母親の背中で世界を見ていたときの記憶
サイドバー巻頭のE・S・カーティス(1868-1952)の写真を久しぶりに入れ替えた。今回はホピの人たちを撮影した写真のなかから選んだもので、タイトルは「Hopi mother(ホピの母親)」となっている。サイドバーの写真をクリックすると、高解像度の写真になるのでできればそちらもご覧いただきたい。
オリジナルは1921年にマサチューセッツ州ケンブリッジのサフォーク銅版工房でグラビア印刷された。20世紀初頭にアリゾナのホピの国で暮らしていた母親と子どもだが、これをご覧になって気がつくと思うが、母親は子どもをおんぶしている。このようにして母親のいくところがどこであれ、子どもは母親の背中に乗っかったまま快適についていく。この「おんぶ」という風習もまた、「はちまき」や「あぐら」や「あやとり」と並んで、環太平洋のネイティブ・モンゴロイドの人たちに共通するものであるようだ。
あなたには母親や父親におぶられていた記憶があるだろうか? ぼくは、ある。
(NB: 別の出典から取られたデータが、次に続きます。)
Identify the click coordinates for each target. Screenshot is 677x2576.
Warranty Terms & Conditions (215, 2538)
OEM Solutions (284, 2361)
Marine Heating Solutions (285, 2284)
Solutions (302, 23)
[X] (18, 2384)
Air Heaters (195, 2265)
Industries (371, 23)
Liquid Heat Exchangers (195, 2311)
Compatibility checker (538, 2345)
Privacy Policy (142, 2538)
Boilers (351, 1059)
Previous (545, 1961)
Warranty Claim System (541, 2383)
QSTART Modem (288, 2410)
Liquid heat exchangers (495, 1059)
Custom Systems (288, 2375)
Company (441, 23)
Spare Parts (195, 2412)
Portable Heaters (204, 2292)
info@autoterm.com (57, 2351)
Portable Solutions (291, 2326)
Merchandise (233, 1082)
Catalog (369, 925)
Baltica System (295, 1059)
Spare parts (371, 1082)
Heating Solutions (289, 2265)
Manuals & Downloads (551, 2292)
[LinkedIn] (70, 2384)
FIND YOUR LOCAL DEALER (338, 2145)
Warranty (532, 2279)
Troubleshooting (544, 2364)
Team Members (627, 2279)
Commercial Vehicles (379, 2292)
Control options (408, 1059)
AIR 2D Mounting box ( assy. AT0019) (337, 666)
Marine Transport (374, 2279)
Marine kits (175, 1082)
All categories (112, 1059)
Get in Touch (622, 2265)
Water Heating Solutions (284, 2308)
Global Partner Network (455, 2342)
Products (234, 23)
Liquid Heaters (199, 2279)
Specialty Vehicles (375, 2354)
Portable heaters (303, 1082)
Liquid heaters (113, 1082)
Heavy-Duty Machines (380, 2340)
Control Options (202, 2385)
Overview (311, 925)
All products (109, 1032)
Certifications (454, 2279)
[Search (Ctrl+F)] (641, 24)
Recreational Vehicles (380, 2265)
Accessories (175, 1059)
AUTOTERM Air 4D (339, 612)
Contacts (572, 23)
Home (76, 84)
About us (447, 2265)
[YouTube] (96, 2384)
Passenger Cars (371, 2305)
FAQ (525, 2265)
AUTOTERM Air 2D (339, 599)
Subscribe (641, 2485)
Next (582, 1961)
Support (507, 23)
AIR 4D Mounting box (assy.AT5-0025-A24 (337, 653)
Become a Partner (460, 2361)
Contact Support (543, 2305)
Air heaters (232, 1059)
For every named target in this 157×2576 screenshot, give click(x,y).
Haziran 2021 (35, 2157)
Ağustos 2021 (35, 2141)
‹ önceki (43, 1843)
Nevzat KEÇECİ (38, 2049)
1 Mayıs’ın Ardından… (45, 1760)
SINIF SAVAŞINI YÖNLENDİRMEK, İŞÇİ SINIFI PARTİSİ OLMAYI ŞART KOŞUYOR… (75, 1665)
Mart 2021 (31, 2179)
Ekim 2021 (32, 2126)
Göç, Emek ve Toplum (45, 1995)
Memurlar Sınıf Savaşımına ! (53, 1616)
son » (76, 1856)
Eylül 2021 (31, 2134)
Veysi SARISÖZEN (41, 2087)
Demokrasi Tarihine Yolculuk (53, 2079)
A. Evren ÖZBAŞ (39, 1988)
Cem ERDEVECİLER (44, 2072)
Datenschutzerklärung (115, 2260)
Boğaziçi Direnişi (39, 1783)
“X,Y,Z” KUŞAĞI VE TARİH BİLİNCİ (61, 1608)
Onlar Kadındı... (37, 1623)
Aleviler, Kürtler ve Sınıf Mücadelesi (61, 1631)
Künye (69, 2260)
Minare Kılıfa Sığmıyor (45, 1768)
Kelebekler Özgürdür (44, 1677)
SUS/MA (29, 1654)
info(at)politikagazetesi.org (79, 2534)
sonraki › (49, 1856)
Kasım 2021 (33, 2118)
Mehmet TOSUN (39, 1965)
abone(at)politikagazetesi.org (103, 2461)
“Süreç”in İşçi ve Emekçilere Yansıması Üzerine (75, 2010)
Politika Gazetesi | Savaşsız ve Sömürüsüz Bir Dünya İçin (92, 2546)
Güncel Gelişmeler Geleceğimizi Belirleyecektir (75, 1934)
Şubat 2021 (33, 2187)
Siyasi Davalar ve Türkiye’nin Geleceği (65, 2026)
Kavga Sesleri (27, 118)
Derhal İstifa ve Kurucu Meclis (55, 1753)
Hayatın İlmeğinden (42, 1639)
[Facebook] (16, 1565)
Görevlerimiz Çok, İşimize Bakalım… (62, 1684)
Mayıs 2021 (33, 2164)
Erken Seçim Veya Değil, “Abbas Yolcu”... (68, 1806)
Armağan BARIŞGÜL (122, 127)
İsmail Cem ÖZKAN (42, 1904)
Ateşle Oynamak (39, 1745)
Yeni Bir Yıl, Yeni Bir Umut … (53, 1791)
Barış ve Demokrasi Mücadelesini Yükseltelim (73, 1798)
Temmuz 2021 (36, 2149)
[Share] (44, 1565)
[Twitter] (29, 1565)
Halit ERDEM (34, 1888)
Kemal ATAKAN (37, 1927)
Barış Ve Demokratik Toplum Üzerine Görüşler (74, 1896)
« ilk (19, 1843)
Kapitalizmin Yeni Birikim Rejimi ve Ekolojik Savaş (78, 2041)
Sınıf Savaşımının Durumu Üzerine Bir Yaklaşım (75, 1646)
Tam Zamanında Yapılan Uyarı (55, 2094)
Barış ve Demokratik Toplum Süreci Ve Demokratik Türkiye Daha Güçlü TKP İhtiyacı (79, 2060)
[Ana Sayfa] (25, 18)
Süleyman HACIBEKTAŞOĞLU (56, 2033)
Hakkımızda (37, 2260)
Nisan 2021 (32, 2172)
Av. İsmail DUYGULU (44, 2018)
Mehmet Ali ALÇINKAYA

温かい背中で布のようなものにくるまれたまま、世界を、そして人生のはじまりの期間を観察していたとても貴重な至福の時間の思い出。現代世界で生長する子どもたちの多くが、両親が一日中仕事などで出かけているために、こうした直接的な日々の肌と肌の暖かさを感じるふれあいをほとんど経験しないまま育つ。そればかりか両親が不在のためにその暖かさをまったく感じることもなく成長する子どもたちすらいる。
カーティスがホピの母と子をとらえたこの写真はとても有名なものなので、インディアン文化に関心を持つ多くの人が一度はどこかで見たことがある古典的な一枚と言えるだろう。子どもがまだ小さくて親の背中に乗ることができる期間、このようにしてふたりで多くの時間を過ごすことの大切さを、この写真は教え続けている。